Vos Maaike J, Berkhof Johannes, Postma Tjeerd J, Hoekstra Otto S, Barkhof Frederik, Heimans Jan J
Department of Neurology, VU University Medical Centre, PO Box 7057, 1007 MB, Amsterdam, The Netherlands.
Eur J Nucl Med Mol Imaging. 2006 Feb;33(2):222-7. doi: 10.1007/s00259-005-1883-z. Epub 2005 Sep 29.
The aim of this study was to estimate 201Tl SPECT and CT-MRI cut-off values that lead to a validated prognostic classification for the end-point overall survival, in order to discriminate glioma patients with good and poor prognosis at an early stage during chemotherapeutic treatment.

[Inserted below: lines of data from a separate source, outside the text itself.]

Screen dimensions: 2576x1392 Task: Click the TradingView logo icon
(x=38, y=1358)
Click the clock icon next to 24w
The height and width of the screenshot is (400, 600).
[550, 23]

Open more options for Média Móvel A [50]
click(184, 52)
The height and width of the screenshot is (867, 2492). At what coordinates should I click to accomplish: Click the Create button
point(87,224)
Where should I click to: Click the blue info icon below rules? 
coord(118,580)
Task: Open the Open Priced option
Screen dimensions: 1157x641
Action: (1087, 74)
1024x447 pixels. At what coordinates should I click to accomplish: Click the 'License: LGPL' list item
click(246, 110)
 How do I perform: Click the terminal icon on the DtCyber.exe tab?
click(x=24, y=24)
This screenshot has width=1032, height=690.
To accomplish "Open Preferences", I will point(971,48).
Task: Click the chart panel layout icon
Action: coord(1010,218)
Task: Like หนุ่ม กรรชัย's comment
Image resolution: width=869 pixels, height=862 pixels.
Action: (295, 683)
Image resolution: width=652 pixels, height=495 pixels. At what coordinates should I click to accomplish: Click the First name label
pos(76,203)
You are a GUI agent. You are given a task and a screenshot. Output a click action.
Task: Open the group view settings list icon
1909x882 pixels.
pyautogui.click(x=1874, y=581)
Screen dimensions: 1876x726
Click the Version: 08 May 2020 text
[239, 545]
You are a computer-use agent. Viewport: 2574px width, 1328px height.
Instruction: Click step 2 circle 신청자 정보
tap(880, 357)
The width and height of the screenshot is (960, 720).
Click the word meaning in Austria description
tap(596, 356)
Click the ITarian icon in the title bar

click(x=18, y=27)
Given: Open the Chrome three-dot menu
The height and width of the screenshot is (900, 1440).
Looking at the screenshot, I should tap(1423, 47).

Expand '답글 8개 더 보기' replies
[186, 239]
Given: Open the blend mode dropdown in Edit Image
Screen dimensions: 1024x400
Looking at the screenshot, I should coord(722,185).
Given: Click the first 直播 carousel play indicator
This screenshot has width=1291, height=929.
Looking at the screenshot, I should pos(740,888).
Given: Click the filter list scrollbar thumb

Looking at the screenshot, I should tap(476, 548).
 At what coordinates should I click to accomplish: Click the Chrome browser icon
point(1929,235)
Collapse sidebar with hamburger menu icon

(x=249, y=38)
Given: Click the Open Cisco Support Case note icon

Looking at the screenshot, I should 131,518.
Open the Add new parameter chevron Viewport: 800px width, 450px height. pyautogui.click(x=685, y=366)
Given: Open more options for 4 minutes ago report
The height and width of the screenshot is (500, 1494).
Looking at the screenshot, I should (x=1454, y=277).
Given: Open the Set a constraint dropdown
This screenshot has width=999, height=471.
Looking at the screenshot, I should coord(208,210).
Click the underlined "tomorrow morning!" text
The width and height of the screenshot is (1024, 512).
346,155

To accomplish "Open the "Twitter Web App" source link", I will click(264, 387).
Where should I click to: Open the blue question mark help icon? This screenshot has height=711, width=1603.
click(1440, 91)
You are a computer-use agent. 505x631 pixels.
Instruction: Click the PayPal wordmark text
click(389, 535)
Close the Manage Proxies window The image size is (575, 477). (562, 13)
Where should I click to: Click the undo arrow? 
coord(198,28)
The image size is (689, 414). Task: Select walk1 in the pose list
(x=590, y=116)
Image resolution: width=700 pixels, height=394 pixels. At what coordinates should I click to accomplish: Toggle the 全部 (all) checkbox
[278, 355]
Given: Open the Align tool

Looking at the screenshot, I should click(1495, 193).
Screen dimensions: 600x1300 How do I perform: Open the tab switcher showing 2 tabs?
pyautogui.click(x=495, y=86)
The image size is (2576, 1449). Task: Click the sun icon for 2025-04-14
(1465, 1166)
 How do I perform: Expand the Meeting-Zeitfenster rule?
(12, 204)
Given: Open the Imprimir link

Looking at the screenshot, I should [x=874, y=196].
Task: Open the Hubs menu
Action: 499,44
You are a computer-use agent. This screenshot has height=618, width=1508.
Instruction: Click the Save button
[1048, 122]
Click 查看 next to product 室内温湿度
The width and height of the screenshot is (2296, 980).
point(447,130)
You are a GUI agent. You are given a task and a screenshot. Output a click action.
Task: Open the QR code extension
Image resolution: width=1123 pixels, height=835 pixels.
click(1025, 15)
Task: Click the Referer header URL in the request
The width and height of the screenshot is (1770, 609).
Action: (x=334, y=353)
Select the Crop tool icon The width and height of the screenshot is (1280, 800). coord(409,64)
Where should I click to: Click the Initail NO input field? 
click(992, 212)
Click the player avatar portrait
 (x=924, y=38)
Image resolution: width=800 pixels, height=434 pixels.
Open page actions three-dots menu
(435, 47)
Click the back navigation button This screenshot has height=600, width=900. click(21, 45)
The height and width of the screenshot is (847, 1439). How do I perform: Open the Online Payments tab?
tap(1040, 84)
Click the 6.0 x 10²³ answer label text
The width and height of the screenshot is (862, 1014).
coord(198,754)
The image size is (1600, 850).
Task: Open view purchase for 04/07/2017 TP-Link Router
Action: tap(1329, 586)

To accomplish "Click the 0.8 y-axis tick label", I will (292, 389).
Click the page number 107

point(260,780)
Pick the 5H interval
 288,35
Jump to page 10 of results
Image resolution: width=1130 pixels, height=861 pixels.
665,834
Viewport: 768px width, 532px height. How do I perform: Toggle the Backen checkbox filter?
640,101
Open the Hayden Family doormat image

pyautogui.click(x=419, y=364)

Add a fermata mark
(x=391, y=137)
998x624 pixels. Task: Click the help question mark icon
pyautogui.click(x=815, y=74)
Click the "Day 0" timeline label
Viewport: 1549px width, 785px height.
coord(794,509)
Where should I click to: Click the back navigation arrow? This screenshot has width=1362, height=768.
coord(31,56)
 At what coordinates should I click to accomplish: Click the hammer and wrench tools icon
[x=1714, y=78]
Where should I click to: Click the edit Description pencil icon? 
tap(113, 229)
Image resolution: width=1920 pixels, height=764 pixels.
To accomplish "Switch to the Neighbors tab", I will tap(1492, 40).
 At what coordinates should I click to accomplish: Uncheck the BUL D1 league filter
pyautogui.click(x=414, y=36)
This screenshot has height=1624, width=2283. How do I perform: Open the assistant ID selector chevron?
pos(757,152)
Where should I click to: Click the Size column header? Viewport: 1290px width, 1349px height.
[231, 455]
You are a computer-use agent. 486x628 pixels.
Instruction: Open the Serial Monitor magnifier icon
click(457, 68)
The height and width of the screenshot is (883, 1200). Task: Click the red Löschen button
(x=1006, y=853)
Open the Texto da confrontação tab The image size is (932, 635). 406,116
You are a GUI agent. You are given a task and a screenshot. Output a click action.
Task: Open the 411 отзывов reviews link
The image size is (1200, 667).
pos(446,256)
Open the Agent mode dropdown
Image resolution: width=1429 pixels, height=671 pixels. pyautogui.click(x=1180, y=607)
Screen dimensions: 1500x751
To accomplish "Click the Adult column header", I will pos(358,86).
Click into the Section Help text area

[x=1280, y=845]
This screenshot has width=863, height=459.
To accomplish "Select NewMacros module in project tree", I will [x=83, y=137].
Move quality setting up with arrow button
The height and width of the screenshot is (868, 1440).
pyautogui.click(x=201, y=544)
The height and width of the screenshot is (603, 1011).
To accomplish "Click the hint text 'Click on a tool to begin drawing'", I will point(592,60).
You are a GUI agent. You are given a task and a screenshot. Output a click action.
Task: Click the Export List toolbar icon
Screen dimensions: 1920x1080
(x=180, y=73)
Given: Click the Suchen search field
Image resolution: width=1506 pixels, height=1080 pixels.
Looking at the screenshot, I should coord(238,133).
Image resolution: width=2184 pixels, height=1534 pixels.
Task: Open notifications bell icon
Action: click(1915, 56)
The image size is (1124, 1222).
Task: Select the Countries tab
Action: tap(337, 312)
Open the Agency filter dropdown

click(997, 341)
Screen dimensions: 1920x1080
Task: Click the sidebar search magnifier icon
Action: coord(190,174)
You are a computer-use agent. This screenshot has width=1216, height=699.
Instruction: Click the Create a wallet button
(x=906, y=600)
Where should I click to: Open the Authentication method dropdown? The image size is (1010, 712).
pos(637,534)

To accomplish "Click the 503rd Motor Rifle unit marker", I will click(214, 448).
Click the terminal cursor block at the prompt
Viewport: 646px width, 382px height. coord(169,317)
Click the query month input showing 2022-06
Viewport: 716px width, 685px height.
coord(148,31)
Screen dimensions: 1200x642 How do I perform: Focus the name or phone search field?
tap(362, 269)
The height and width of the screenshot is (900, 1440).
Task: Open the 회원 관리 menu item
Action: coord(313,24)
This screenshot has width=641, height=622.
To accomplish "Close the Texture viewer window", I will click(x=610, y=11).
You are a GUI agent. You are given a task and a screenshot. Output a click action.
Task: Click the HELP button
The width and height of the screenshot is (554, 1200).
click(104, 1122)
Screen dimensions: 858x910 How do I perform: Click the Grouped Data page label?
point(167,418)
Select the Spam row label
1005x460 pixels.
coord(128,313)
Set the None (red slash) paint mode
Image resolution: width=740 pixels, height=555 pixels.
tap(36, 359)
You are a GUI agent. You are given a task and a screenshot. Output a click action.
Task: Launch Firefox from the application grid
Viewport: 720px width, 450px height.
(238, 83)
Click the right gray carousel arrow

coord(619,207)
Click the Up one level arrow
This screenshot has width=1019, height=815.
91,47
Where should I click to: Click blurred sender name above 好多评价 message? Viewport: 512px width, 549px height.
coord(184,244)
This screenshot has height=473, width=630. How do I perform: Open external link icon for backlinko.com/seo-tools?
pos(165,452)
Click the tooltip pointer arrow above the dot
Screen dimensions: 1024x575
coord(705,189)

We studied patients who underwent 201Tl SPECT and CT-MRI before and after two courses of chemotherapy. Cut-off values were retrieved from the Cox model. Patients were classified according to the computed cut-off values, creating subgroups of patients with different prognosis in terms of survival [tumour regression (TR); stable disease (SD); tumour progression (TP)]. The differences between the subgroups were assessed by Kaplan-Meier analyses. The predictive performance of the classification procedure was evaluated by a leave-one-out cross-validation method.
201Tl SPECT classified 41% of the patients as SD, 25% as TR and 34% as TP. CT-MRI classified 82% of the patients as SD, and only 4% and 14% as TR and TP, respectively. Of those patients with a relatively long overall survival (i.e. > or =16 months), cross-validation estimates of 201Tl SPECT classification rates were 50% TR and 50% SD, and cross-validation estimates of CT-MRI classification rates were 7% TR, 72% SD, and 21% TP.
We constructed a 201Tl SPECT model that makes it possible to identify glioma patients with a good or a poor prognosis at an early stage during chemotherapeutic treatment. With this model, accurate predictions can be made with regard to the expected duration of survival.
本研究旨在评估201Tl单光子发射计算机断层扫描(SPECT)及计算机断层扫描-磁共振成像(CT-MRI)的截断值,以得出针对总生存终点的有效预后分类,从而在化疗治疗早期区分预后良好和不良的胶质瘤患者。
我们研究了在两个化疗疗程前后接受201Tl SPECT及CT-MRI检查的患者。截断值通过Cox模型获取。根据计算出的截断值对患者进行分类,从而创建出在生存方面具有不同预后的患者亚组[肿瘤退缩(TR);疾病稳定(SD);肿瘤进展(TP)]。通过Kaplan-Meier分析评估亚组之间的差异。采用留一法交叉验证方法评估分类程序的预测性能。
201Tl SPECT将41%的患者分类为SD,25%为TR,34%为TP。CT-MRI将82%的患者分类为SD,分别仅有4%和14%为TR和TP。在那些总生存期相对较长(即≥16个月)的患者中,201Tl SPECT分类率的交叉验证估计为50% TR和50% SD,CT-MRI分类率的交叉验证估计为7% TR、72% SD和21% TP。
我们构建了一个201Tl SPECT模型,该模型能够在化疗治疗早期识别预后良好或不良的胶质瘤患者。借助该模型,可以对预期生存期做出准确预测。